Actual output (abridged):

event      Changed                                  D.cs:17
delegate   Func                                     D.cs:7
delegate   GetIdAsync                               D.cs:5
event      OnReady                                  D.cs:20
event      int                                      D.cs:13    # should be NamedEvent
event      int                                      D.cs:14    # should be Filter; collides with NamedEvent
# (LoadAsync delegate entirely missing)

symbols --name NamedEvent --exact returns nothing. symbols --name int returns two rows of events — neither of which is semantically named int.

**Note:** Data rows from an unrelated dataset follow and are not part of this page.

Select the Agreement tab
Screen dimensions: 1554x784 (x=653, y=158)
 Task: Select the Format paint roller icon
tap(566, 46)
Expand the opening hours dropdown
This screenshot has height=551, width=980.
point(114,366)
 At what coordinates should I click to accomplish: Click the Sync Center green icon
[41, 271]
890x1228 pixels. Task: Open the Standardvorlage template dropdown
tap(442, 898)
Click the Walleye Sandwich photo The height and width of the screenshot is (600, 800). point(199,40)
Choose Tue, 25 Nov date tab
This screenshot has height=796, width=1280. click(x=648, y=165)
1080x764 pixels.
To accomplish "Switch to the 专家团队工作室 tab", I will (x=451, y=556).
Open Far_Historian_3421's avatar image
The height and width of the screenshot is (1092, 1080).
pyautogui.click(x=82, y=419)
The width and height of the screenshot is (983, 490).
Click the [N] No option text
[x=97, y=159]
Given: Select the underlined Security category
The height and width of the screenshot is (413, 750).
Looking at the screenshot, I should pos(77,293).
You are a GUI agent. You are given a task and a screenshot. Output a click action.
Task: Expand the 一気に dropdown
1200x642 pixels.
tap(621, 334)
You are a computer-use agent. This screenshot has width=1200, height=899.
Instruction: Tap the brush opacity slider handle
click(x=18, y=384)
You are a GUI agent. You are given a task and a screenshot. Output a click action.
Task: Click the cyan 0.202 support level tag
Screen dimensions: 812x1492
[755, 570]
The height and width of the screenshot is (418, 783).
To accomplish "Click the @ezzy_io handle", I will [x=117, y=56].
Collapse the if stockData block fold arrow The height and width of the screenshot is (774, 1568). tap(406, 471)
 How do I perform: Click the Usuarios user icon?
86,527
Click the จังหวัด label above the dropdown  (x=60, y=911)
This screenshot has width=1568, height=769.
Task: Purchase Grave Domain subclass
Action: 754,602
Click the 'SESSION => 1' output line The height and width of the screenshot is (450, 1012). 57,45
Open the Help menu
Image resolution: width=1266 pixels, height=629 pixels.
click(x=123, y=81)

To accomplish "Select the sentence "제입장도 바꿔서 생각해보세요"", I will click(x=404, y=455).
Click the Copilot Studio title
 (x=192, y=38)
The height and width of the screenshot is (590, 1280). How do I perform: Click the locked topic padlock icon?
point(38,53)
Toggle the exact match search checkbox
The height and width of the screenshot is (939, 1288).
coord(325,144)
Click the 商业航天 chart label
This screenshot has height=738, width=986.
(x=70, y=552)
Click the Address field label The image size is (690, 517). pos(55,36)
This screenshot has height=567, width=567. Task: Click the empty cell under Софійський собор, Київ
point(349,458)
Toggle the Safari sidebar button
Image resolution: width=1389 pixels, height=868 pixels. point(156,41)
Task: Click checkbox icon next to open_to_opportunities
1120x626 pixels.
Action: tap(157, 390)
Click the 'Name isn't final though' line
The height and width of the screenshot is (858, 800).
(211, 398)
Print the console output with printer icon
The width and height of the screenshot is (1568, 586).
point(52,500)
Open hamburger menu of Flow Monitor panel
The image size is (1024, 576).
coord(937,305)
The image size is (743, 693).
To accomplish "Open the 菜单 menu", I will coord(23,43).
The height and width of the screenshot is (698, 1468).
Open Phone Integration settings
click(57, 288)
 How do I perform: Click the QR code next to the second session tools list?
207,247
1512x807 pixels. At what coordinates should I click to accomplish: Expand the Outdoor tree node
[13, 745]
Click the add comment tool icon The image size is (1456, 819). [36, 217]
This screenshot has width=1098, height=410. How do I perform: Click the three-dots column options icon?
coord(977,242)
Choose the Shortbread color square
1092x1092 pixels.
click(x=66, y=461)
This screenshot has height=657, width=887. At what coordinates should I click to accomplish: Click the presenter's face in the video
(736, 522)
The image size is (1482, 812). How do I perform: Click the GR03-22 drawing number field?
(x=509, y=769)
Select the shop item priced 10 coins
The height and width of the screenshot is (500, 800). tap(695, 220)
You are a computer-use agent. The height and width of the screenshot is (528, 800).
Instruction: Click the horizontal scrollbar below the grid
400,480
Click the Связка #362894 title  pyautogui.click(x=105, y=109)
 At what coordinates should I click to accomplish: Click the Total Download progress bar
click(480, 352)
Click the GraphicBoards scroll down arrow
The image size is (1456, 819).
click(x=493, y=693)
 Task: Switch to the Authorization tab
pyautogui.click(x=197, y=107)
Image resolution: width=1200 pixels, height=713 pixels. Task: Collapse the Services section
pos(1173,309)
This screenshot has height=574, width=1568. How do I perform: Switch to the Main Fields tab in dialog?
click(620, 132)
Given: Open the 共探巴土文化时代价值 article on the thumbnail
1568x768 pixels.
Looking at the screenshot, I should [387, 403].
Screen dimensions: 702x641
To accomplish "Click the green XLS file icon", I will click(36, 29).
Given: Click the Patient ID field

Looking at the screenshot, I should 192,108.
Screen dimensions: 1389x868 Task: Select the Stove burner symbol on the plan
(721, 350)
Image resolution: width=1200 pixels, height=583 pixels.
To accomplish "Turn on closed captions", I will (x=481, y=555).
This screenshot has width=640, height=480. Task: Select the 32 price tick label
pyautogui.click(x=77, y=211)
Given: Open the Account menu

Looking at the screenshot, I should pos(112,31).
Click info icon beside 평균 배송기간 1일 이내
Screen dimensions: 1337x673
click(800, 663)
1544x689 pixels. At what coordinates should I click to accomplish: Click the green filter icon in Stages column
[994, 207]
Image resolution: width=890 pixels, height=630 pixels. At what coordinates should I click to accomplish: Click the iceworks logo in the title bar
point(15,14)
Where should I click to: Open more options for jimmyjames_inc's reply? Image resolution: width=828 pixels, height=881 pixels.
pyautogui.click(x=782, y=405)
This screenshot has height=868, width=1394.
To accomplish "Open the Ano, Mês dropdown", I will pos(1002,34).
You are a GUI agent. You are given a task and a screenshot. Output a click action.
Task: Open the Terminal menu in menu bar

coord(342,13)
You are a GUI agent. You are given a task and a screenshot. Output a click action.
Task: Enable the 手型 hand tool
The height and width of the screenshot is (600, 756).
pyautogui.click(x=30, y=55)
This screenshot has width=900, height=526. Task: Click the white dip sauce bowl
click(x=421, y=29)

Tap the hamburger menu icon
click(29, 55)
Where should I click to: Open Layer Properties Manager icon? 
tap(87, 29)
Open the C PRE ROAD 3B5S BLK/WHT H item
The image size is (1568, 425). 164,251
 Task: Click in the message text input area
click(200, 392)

Suspected root cause (from reading the source)

src/CodeIndex/Indexer/SymbolExtractor.cs:105 (delegate):

new("delegate", new Regex(
    @"^\s*(?:(?<visibility>...)?\s+)?(?:(?:static|unsafe)\s+)?delegate\s+\S+\s+(?<name>\w+)\s*[\(<]",
    ...), BodyStyle.None, "visibility"),

src/CodeIndex/Indexer/SymbolExtractor.cs:107 (event):

new("event", new Regex(
    @"^\s*(?:(?<visibility>...)?\s+)?(?:(?:static)\s+)?event\s+\S+\s+(?<name>\w+)",
    ...), BodyStyle.None, "visibility"),

Walkthrough on event Action<string, int> NamedEvent;:

  • event matches.
  • \S+ greedy-matches Action<string, (stops at the space after ,).
  • \s+ matches the space.
  • (?<name>\w+) matches int.
  • Regex is done — > NamedEvent; is ignored.

Walkthrough on delegate Task<Dictionary<string, int>> LoadAsync();:

  • \S+ matches Task<Dictionary<string, (first whitespace-stop).
  • \s+ matches the space.
  • (?<name>\w+) matches int.
  • \s*[\(<] expects ( or <; next char is >. Fails → row dropped entirely.

Suggested direction

Replace the lazy \S+ tokenizer with a generic-aware returnType class matching the approach used for methods in #222. A minimal patch that keeps the existing shape:

// Type token: any identifier-ish run that may contain matched generic bracket pairs with commas and whitespace
// (non-greedy; outer anchor does the heavy lifting)
static readonly string CsTypeToken = @"(?:\([^)]+\)|(?:global::)?[\w?.<>\[\],:\s]+?)";

new("delegate", new Regex(
    @"^\s*(?:(?<visibility>...)?\s+)?(?:(?:static|unsafe)\s+)?delegate\s+" + CsTypeToken + @"\s+(?<name>\w+)\s*[\(<]",
    ...), BodyStyle.None, "visibility"),

new("event", new Regex(
    @"^\s*(?:(?<visibility>...)?\s+)?(?:(?:static)\s+)?event\s+" + CsTypeToken + @"\s+(?<name>\w+)\s*[;={]",
    ...), BodyStyle.None, "visibility"),

Note the event regex also gains an anchor at the name's trailing position (;, =, or {) — this is what disambiguates the trailing name from a middle-of-generic-arg identifier. Without this anchor, a lazy type class would never stop until the end of line.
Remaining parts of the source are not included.